Bei jedem Stück sehen wir unterschiedliche Aspekte von Nachbarschaften, Gemeinden, Beziehungen. In Anouk van Dijks Meisterwerk „gentle is the power“ treffen wir ein Paar, das zwischen Kontrolle und Kontrollverlust eine Form für ihren Umgang mit Macht, Ebenbürtigkeit und Liebe findet. Giuseppe Spotas „Blank 2.0“ zeigt uns eine Gruppe, die zwar zusammenhält, aber sich nie in die Augen schaut. Ihre nach vorn geneigten Köpfen erinnern uns an unsere heutige Gesellschaft, die auf der Straße zunehmend nur nach unten auf ihre Handys schaut. Erst zu Ende treffen zwei – fast zufällig – aufeinander und öffnen sich einander im intimen Duett. Marguerite Donlons raues und oft getanztes Stück „Ruff Celts“ bringt eine kulturelle Nachbarschaft auf die Bühne, inspiriert von ihren irischen Wurzeln. Die Tänzerinnen und Tänzer schreien vor Freude, werfen sich hin und her, tanzen im rhythmischen Kontrapunkt als Ausdruck ihrer Vielfalt, die sie, im wilden ausgelassenen Tanz, zusammenhält.

Findet das Visionär-Nachbarschaftliche auch auf der Produktionsebene seinen Ausdruck?

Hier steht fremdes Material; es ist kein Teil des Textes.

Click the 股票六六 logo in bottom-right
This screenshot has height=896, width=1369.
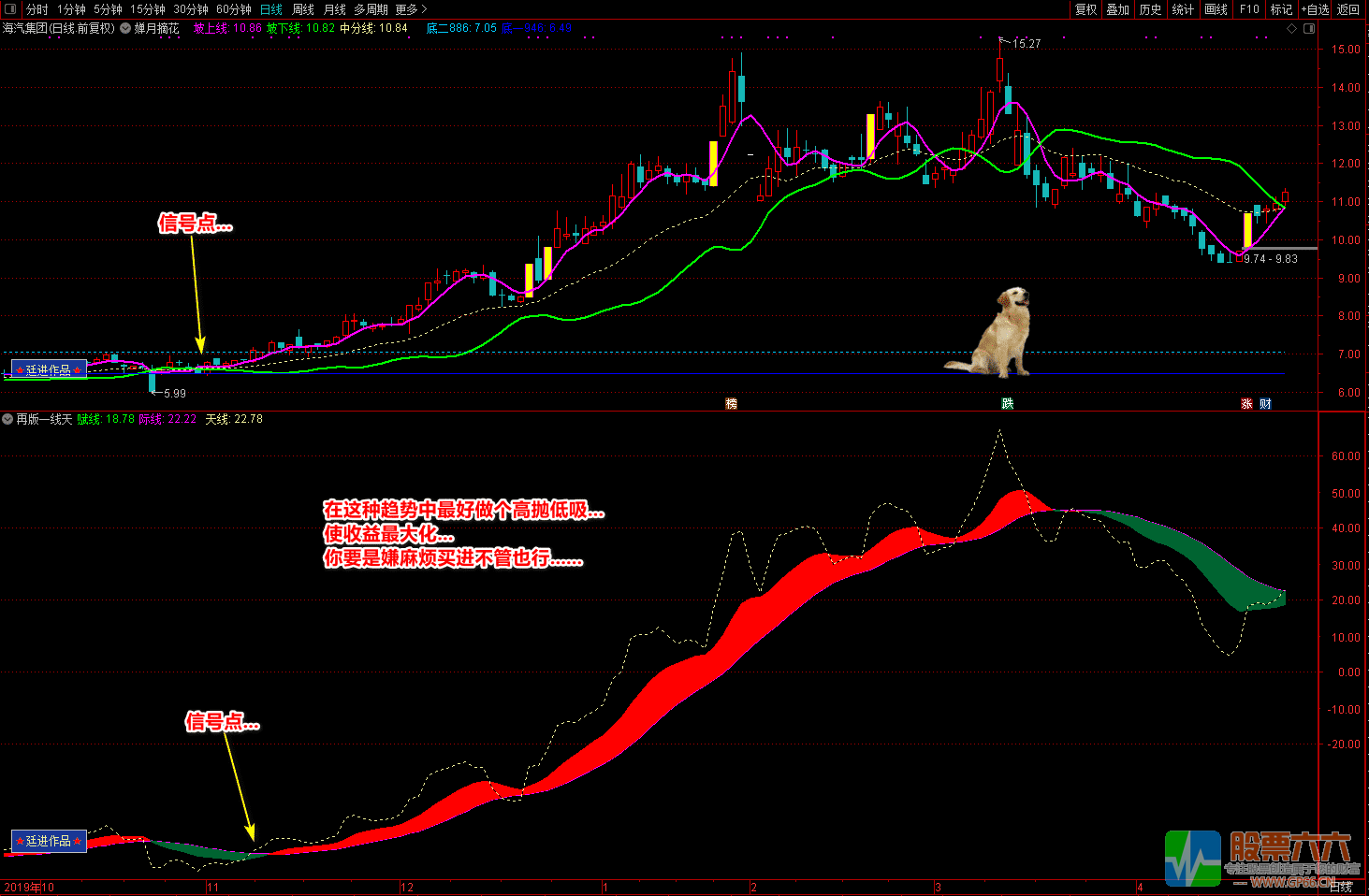click(x=1259, y=858)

Um die Choreografien zu erlernen, waren die Tänzer*innen viel unterwegs – genau wie die Botschafter des Westfälischen Frieden damals. Sie haben in den anderen Städten die Schritte gelernt und geprobt und waren im Kontakt mit den Kolleg*innen der anderen Ensembles. All diese Erfahrungen bringen sie jetzt auch in ihre Arbeit hier zu Hause in Münster ein. Die Choreograf*innen Anouk von Dijk, Marguerite Donlon und Giuseppe Spota und ihre Assistent*innen sind außerdem zu uns nach Münster gekommen und haben nicht nur ihre Choreografien an das Ensemble weitergegeben, sondern haben sich auch mit uns über ihr Wissen und ihre Erfahrungen ausgetauscht. Um diesen Arbeitsprozess auch für das Publikum zu verdeutlichen und ihn über die Aufführungen hinaus zu bewahren, hat der Dokumentarfilmer Bowie Verschuuren „Nachbarschaft“ regelmäßig begleitet. Seine Filme werden Teil des Tanzabends sein und vor jedem Stück einen Einblick in den Probenprozess geben und auch die Choreograf*innen zu den Themen Nachbarschaft, Konflikt, Frieden und Verhandlung zu Wort kommen lassen.

Was bedeutet die gleichzeitige Arbeit mit vier verschiedenen, doch sehr eigenständigen Choreograf*innen für Ihr Ensemble?

Es ist eine große Herausforderung für das Ensemble. Die Tänzer*innen müssen sich in kürzester Zeit sowohl körperlich wie auch geistig auf die sehr unterschiedlichen Choreografie-Welten einlassen, um ganz darin eintauchen zu können. Sie sind davon sehr begeistert. Aber der Aufwand ist trotzdem groß und herausfordernd: viele Reisen, die eigene Verantwortung für die Pflege und das Aufrechterhalten der gelernten Choreografien, der hohe Grad an Kommunikation, die diese Produktion braucht. Wir alle sind durch diesen Prozess enorm gewachsen – und noch einmal mehr als Kollektiv zusammengerückt.